Es ist ein Reisebuch, eine Entführung in alte Welten, eine vergnügliche Begleitung Shimons und seines Wegbegleiters Shlomo, der, wie Shimon nicht nur sein Glück, vor allem aber der ihm drohenden Ehe entfliehen will. Beide spüren ein Talent für die Kunst und schaffen es unter dem Vorwand, den berühmten Käse ihres Heimatortes Anus Mundi (ich würde das als Arsch der Welt übersetzen), den bei den Römern sehr geschätzten foetor judaicus (Jüdischer Gestank) zu liefern. Unterwegs dienen die beiden Hebräer quasi aus Versehen als Satyrn zu einem Bacchanal den Mänaden. Die Tempelbehörde hatte es versäumt, die beantragten sechs Satyrn zu schicken, sodass die inzwischen älteren Tempeldiener sehr erschöpft waren.

Angekommen in Caesarea machen sich Shimon und Shlomo mit einer eigenen Werkstatt selbstständig und werden bald als Künstler sehr erfolgreich. Besonders ihre nach Originalvorlagen gefertigten Votivgaben kommen gut an und sprechen sich herum. Offensichtlich scheint die Bevölkerung besonders in Sachen Fortpflanzung Probleme zu heben, jedenfalls werden entsprechend viele, eher geschmeichelt große, Phalli gefertigt.

Irgendwann kommen die beiden an ihr eigentliches Ziel: Alexandria und auch das titelgebende Krokodilopolis spielt eine Rolle.
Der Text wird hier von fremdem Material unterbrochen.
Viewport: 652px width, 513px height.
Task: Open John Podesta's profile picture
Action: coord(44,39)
Doch ich möchte nicht zu viel verraten.

Ich hatte große Freude an dem Buch. Es erinnerte mich an die Metamorphosen des Apuleius, der tatsächlich auch selbst eine Rolle in diesem Roman spielt, oder an „Das Gastmahl des Trimalchio“. Dieses Buch macht Spaß, wenn man Freude an antiken Autoren hat und die, so scheint mir, hat auch Pavel Feinstein.
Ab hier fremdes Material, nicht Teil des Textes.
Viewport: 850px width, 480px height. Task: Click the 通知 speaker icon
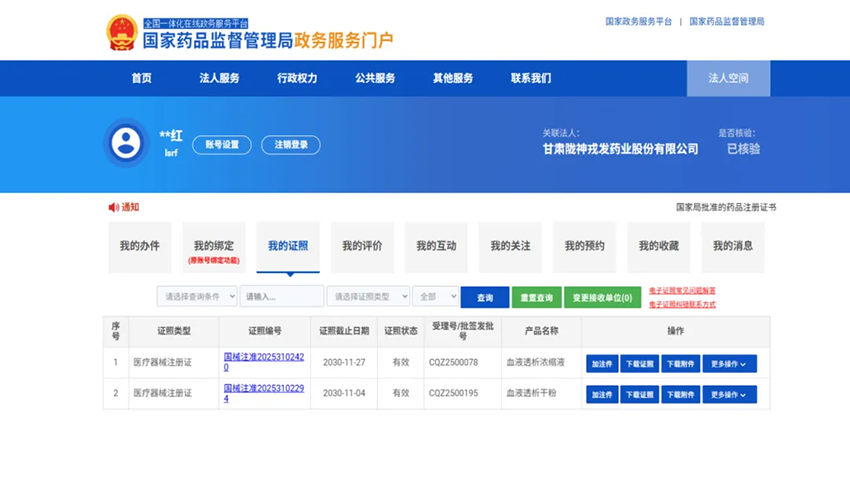(x=113, y=207)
Pavel Feinstein ist Maler und Zeichner, dies ist sein erster Roman. Seine Profession zeigt sind in den liebevollen mit Zeichnungen, mit denen das Buch versehen ist. Ein passend blaues Lesebändchen hätte die Ausgabe perfekt gemacht.

Trotz aller Freude habe ich dennoch ein paar Kritikpunkte, die ich nicht verschweigen möchte:

Krokodilopolis spielt zwar eine Rolle, dennoch erschließt sich mir nicht ganz, warum das Buch danach benannt wurde. Um Neugier zu wecken, so vermute ich. Das kann enttäuschen. Seien Sie also gewarnt.

Als jüdische Leserin fand ich das Buch gerade deshalb ansprechend, da unbefangen mit jüdischen Begriffen und Monaten umgegangen wird, es wird nichts im Text erklärt. Im Anhang findet man zudem „Shimons jüdische Sprachbox“, die einige Begriffe für nichtjüdische Lesende erklärt. Eine lateinische Sprachbox sucht man indes vergebens.

Im Klappentext spricht davon, dass Feinstein im Buch mit „Geschlechter- und Ökoirrsinn“ ein Spiel triebe. Meines Erachtens wird hier etwas konstruiert, um besser zu verkaufen. Zwar findet man dann und wann Hinweise wie zum Beispiel während eines Tempelrituals:

Möget ihr veranlassen,
dass jedem Wiedergänger, jeder Wiedergängerin,
jedem Feind, jeder Feindin,
jedem Widersacher, jeder Widersacherin,
jedem Dämon, jeder Dämonin…

Doch hätte es das nicht gebraucht. Fast, als wolle man eine Aktualität hineinzwingen, die es nicht braucht. Auch das Postscriptum ist überflüssig und schadet eher, als das es nützt. Das Buch und die Geschichte kommen besser ohne aus.

Dennoch möchte ich das Buch sehr gern zur Lektüre ans Herz legen. Ich hatte einen sehr schönen Tag damit und habe es nicht aus der Hand gelegt, auch, wenn es zum Ende hin etwas dahingeeilt erschien. Ich freue mich, dass ich es lesen durfte, und werde mich, glaube ich mal wieder den echten alten Werken widmen, bis Pavel Feinstein seinen nächsten Roman geschrieben hat.

Pavel Feinstein
Krokodilopolis
Hirmer Verlag, 2020
224 Seiten, 36 Zeichnungen
13,5 x 21 cm, gebunden
ISBN: 978-3-7774-3464-3
19,90 €

Leseprobe als PDF

Buchbetrachtung: Krododilopolis von Pavel Feinstein

 


Mir wurde das Buch vom Verlag kostenlos zur Verfügung gestellt. Ich wurde weder zur Rezension verpflichtet.

Ein Kommentar

  1. Alexander Adler Alexander Adler

    Ich wurde weder zur Rezension verpflichtet.

    Noch dafür bezahlt, soll es wohl heißen! Aber auszahlen tun sie sich, denn sie sind die Hauptattraktion an diesem Blog für mich.